Jerry Flannery and Felix Jones are leaving the Munster coaching staff. The bad news was given out just days before Saturday's semi-final of the Pro14. I can understand the Joe story but why could this leaving of key coaches not have been kept private until the tournament ended?

Players like certainty and players need routine coming up to big games.

Paddy Kennelly wrote a wise book called 'A Place too Small for Secrets'. There's no such thing as a secret in this country. Just ask the FAI.

It could be the powers that be were afraid the news would get out and the players would be upset on the morning of a big game.


It is surely a huge surprise for you on this fine May morning to read a sports columnist who does not know everything. I do not know how this problem can be solved but a plan must be made because the old plan is a bad plan.

So how will Joe play his hand of 10s later this year?

The picking of Ross Byrne was pre-planned a few weeks ago in conjunction with the IRFU. Byrne was very good off the tee but found the Munster rush hard enough to cope with at times. Young Byrne is not far away and his place-kicking is world-class.

The 10 in rugby is like a policeman directing traffic while standing in the middle of the passing-out lane on the M50 at 20 minutes before clock-in time. The 10 gets knocked down and the driver says, "Sorry your honour, but I couldn't stop."
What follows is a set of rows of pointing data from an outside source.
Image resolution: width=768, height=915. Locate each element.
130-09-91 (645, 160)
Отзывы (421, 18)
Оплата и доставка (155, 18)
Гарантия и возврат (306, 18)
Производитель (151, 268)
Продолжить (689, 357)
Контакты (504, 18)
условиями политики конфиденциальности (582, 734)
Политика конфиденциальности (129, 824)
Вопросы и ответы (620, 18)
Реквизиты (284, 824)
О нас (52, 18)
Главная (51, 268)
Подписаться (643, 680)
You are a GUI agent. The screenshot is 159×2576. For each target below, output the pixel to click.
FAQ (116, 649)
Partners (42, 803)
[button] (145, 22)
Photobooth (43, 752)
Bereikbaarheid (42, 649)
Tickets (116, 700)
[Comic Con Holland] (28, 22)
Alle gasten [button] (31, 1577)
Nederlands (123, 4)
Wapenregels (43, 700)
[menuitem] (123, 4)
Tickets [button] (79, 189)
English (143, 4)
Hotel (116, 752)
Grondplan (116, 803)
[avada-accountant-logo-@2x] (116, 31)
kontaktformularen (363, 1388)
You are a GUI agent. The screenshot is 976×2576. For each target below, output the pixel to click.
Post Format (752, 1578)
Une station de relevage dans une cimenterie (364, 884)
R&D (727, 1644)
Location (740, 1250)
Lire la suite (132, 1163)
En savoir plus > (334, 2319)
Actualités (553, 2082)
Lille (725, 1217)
The World Cup starts barely a week after the Listowel Races in September. The playing of Ireland's most influential player just six days after the roughest and toughest of Champions Cup finals would have been madness.

Sexton suffered an arm injury in the last couple of minutes of the Saracens game. He was very sore all week. There was no dropping, just minding.

Joey Carbery will be on the plane to Japan but will he be the pilot? The Munster 10 is at his best from broken play. Carbery could spot a gap on Kim Jong-un's border big enough for a man to fit through.

Carbery was playing behind a beaten team on Saturday. It's very hard to go forward when you are going backwards. He is still some way behind Sexton when it comes to game management, especially so in the organising of the defence.

Munster should have tested the Leinster back-three more when they had the wind. The Leinster first-up defence was just too good. Andrew Conway and Keith Earls weren't given the opportunity to outjump the big men as they so often do. And remember Rob Kearney was rested.

This has been a coming-of-age season for Carbery. He just needs another year or two before he is up there with the very best in the world. His place-kicking has improved dramatically which goes to show Joey, as they call him in Munster, where he is much loved, is well capable of upping his grades.

JJ Hanrahan has ended the season as Munster's number two out-half. He should have been brought in earlier. JJ is a risk-taker when risks need to be taken. There's no auto pilot here and JJ is underrated.

But Sexton is still the best and by some way. He accurately kicks the ball five to 10 metres further from the hand than any other player. There's no better man to squeeze an extra week from a tube of toothpaste.

Sexton upped the tempo when he came on. No man's land is never an option. He plays on the front line and Leinster responded to his go-forward.

His courage is at times reckless but he knows no other way. No out-half put in more tackles and no 10 ever will.

The essence of this 10 is that, like a chess grandmaster thinking many moves ahead, he reads the imminent future better than any other player anywhere.